What should I expect after being referred for mental health support?

Here's what you should expect when you seek support for your mental health.

Need support now? 

You don't have to wait to speak to a GP if you need mental health support. You can self refer for talking therapies online. There are also a range of charities that can offer support.

How to access counselling –

Healthy Mind Service

Free NHS service to those currently registered with a GP in Coventry, Warwickshire or Solihull and are over the age of 16 years old and suffering with low mood and anxiety. People can self-refer. Services provided such as group support and online mental health related resources.

How to access mental health support for young people –

Rise - a group of NHS-led services providing emotional wellbeing and mental health services for children and young people in Coventry and Warwickshire. Support available to young people and families and professionals, and how to access them, with online resources. 

Children and Young Person Advice Helpline - A directory which details support for young people and how to access online and otherwise.

How to access mental health support for adults -

NHS guide on accessing mental health support for adults -  An NHS guide on how to access a variety of different support services including substance misuse and IAPT services for example.

How to access Community Mental Health Nurse (CPNs) support –

Mental Health Access Hubs - Details the location of and support provided by Mental Health Access Hubs (MHAH).

Other services -

MIND Coventry and Warwickshire – Lists services for young people and adults.

Samaritans – 24 hours a day, 365 days a year telephone and online helpline, with sections relating to COVID-19, the self-help app, and ways to help yourself and others.

What should I expect when being referred to a mental health service?

If your GP wants to refer you to a mental health service, they will write to them to ask for an appointment. Your GP should discuss with you the different types of mental health support available – both within the NHS and provided within the community. You should be involved in deciding what kind of service that you think would best suit your needs.

New NHS standards set to be implemented later this year state that you should be offered an appointment within four weeks after being referred for community-based mental health services.
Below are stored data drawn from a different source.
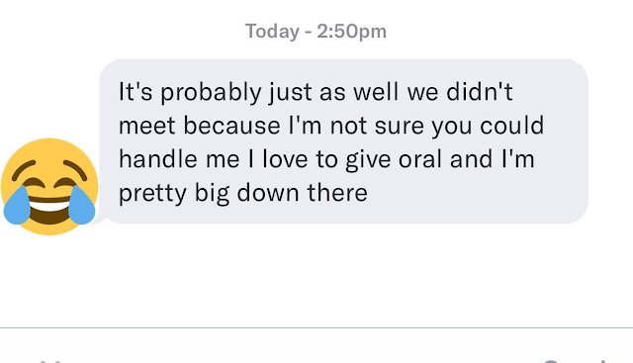
Task: Click the blue tear on emoji's left side
Action: coord(17,205)
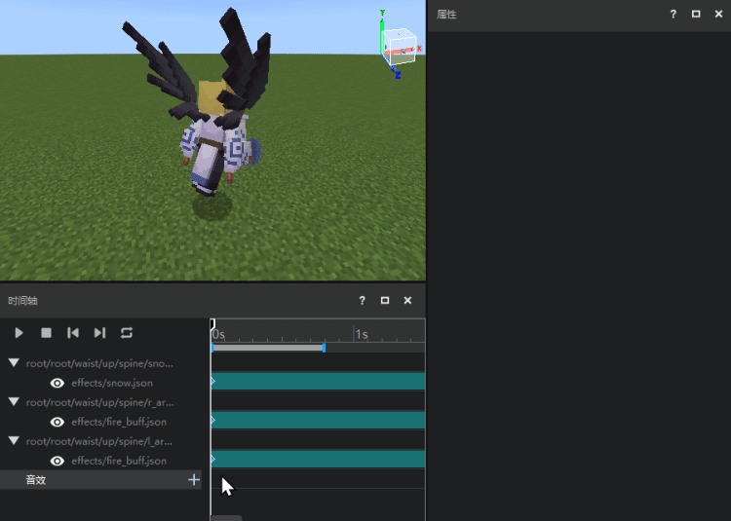
Task: Select the 属性 panel title
Action: (446, 15)
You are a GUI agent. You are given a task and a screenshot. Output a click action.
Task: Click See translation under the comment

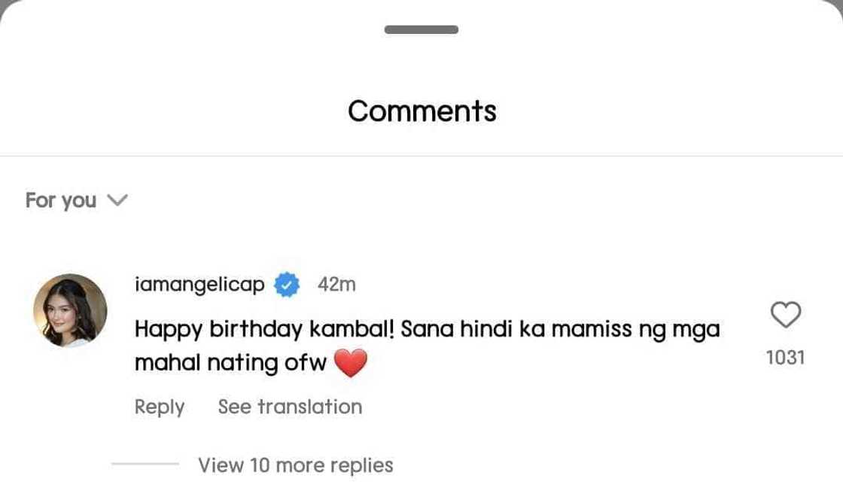tap(290, 407)
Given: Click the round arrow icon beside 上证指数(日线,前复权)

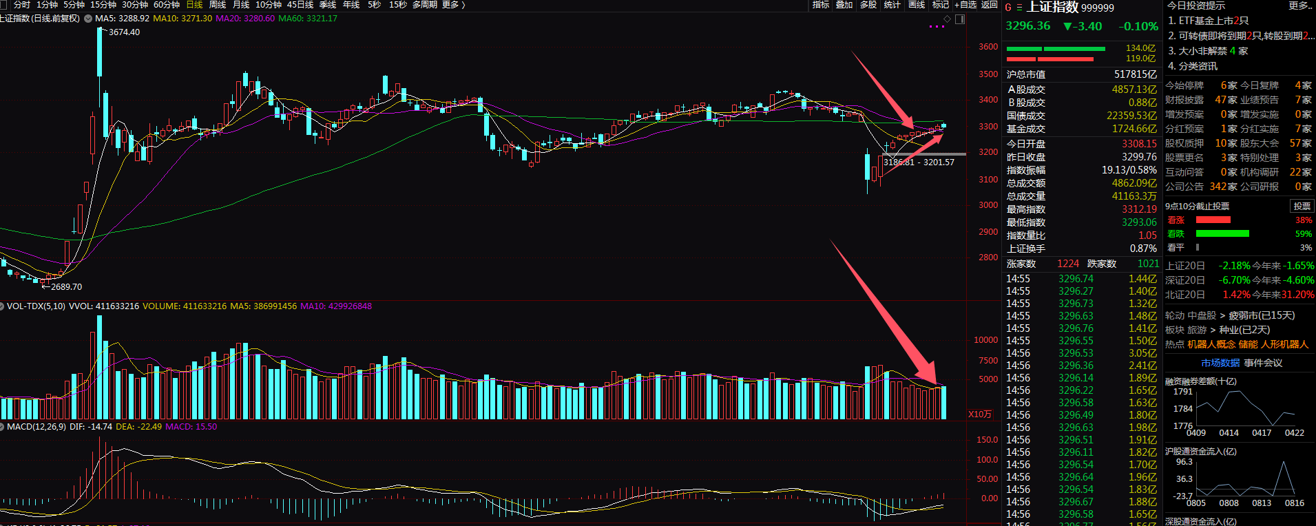Looking at the screenshot, I should (88, 19).
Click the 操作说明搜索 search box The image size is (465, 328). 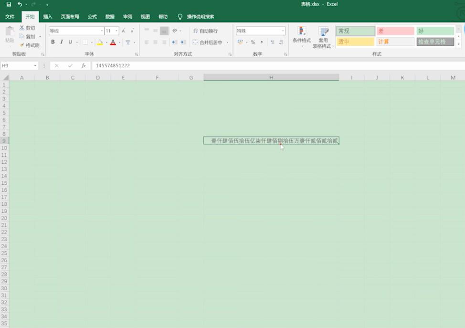coord(201,17)
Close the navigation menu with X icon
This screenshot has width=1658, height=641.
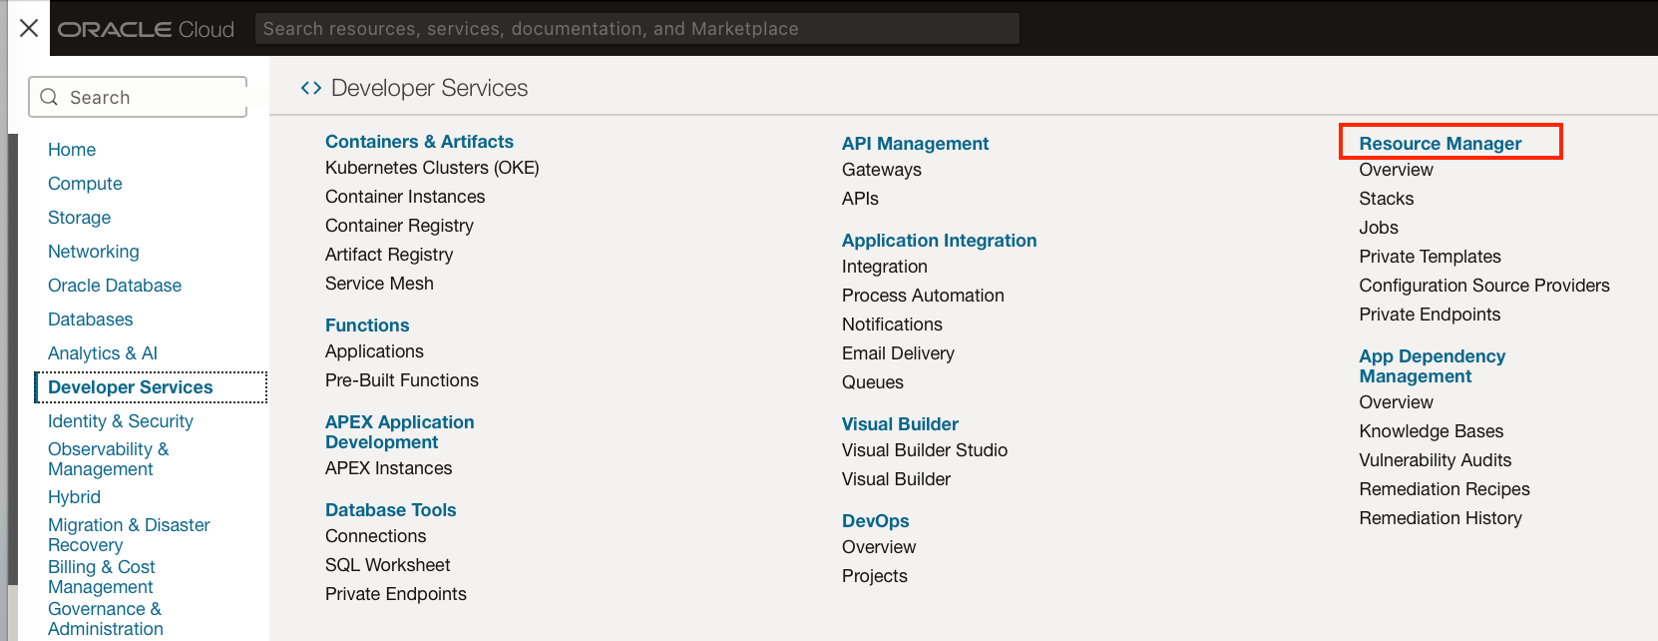click(x=29, y=28)
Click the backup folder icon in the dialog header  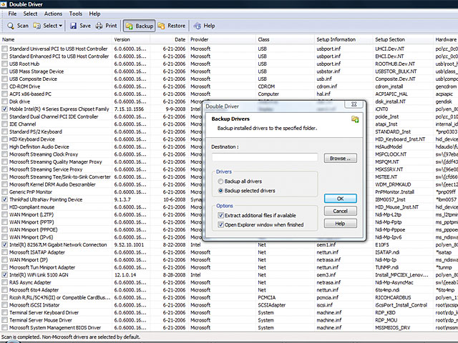[355, 119]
Your appointment letter should include information about getting there and a number to call if you have problems. It should also clearly state who you will see and what will happen during an assessment. 

The letter should also ask if you need any additional support to help communicate or if you would like to bring a family member, carer or advocate with you.

Useful questions to ask during your mental health assessment

After being referred to a mental health service, you'll need to attend an assessment. This can make people feel a little nervous but it is really useful to help mental health services give you the best support.

Some useful questions to ask during your assessment include:

  • Why am I being offered an assessment?
  • Will you tell anyone about my mental health problem?
  • Who can provide my treatment and care?
  • Are there any support organisations in my local area?
  • Have you got any information for my family or carer?
  • How can I manage my own condition?
  • Who can I contact if I need help quickly between appointments (in a crisis)?

How should I be involved in my treatment?

Doctors, nurses and other health and social care professionals should support you to make decisions about your treatment and care.

They should encourage you to manage your condition, including recognising warning sides of your situation worsening.

Professionals should provide you with resources to support you in a format you can understand and information of where you can go to further support. Your mental health team should explain your treatment and also work with you to develop a care plan, including:

  • Activities, such as education, work, volunteering, caring for family members or leisure activities
  • What you can do to keep well
  • How to cope with and reduce any risks to yourself or others
  • Who to contact in a crisis

If there's a risk you may have a crisis, there should also be a crisis plan.

What should I do in a crisis?

There should be a local 24-hour helpline you can call in a crisis. Your GP or mental health team should be able to give you this number.